Offside! Ha suscitato clamore in Spagna la notizia che la giovane stella del Barcellona Lamine Yamal avrebbe ingaggiato per la sua festa di compleanno artisti affetti da nanismo. La polemica è esplosa dopo la dura presa di posizione dell’ADEE – l’Associazione delle persone con acondroplasia e altre displasie scheletriche con nanismo – che ha definito l’episodio “un’offesa alla dignità” e ha annunciato azioni legali.

Secondo quanto riportato, durante il party per i suoi 18 anni, Yamal avrebbe scelto un’animazione che prevedeva la partecipazione di intrattenitori affetti da nanismo, provocando l’indignazione di parte dell’opinione pubblica. L’ADEE ha accusato l’evento di alimentare stereotipi degradanti, sostenendo che l’impiego di persone con disabilità in contesti di intrattenimento di questo tipo rappresenti una forma di sfruttamento.

A gettare acqua sul fuoco è però intervenuto uno dei protagonisti della serata, che ha parlato ai microfoni della radio catalana RAC1 difendendo il proprio lavoro e lo stesso Yamal: “Nessuno ci ha mancato di rispetto, lasciateci lavorare, non capisco perché se ne parli così. Vogliono proibirci un lavoro che amiamo. Lavoriamo come intrattenitori. Noi sappiamo quali sono i nostri limiti e non li oltrepasseremo: non siamo scimmie in una fiera. Il nostro compito? Distribuiamo drink, balliamo e facciamo magie.

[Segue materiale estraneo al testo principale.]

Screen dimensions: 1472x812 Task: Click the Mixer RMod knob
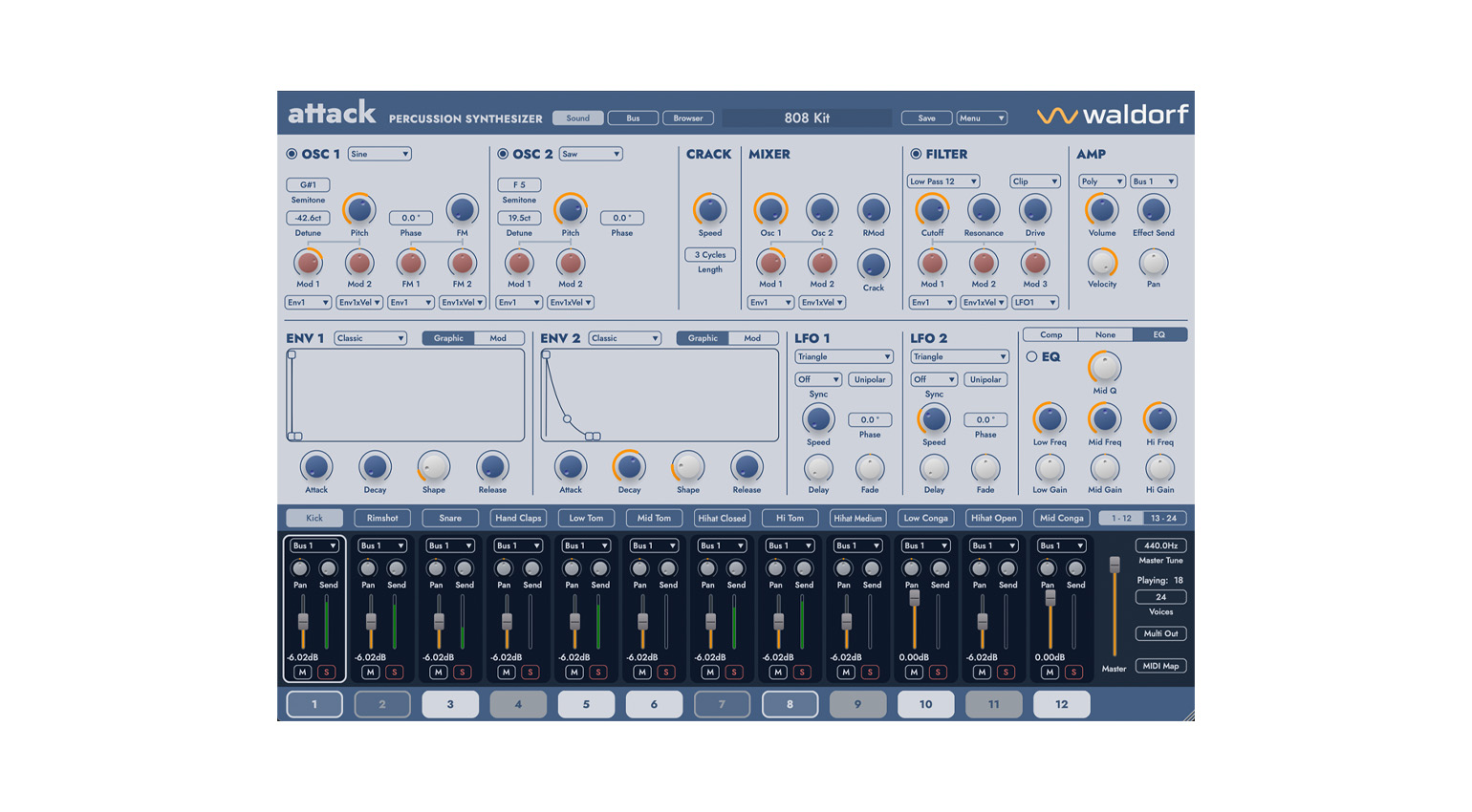(873, 210)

Alla festa di Yamal ci siamo divertiti…”

In sostanza: se un artista vuole esibirsi come tale e il pubblico lo apprezza, chi sta davvero tutelando chi, e da cosa?

Una polemica che, alla luce delle dichiarazioni di chi ha partecipato all’evento, appare forzata: se a rivendicare quel lavoro sono proprio i diretti interessati, la riflessione sul confine tra spettacolo e strumentalizzazione rischia di essere più ideologica che concreta.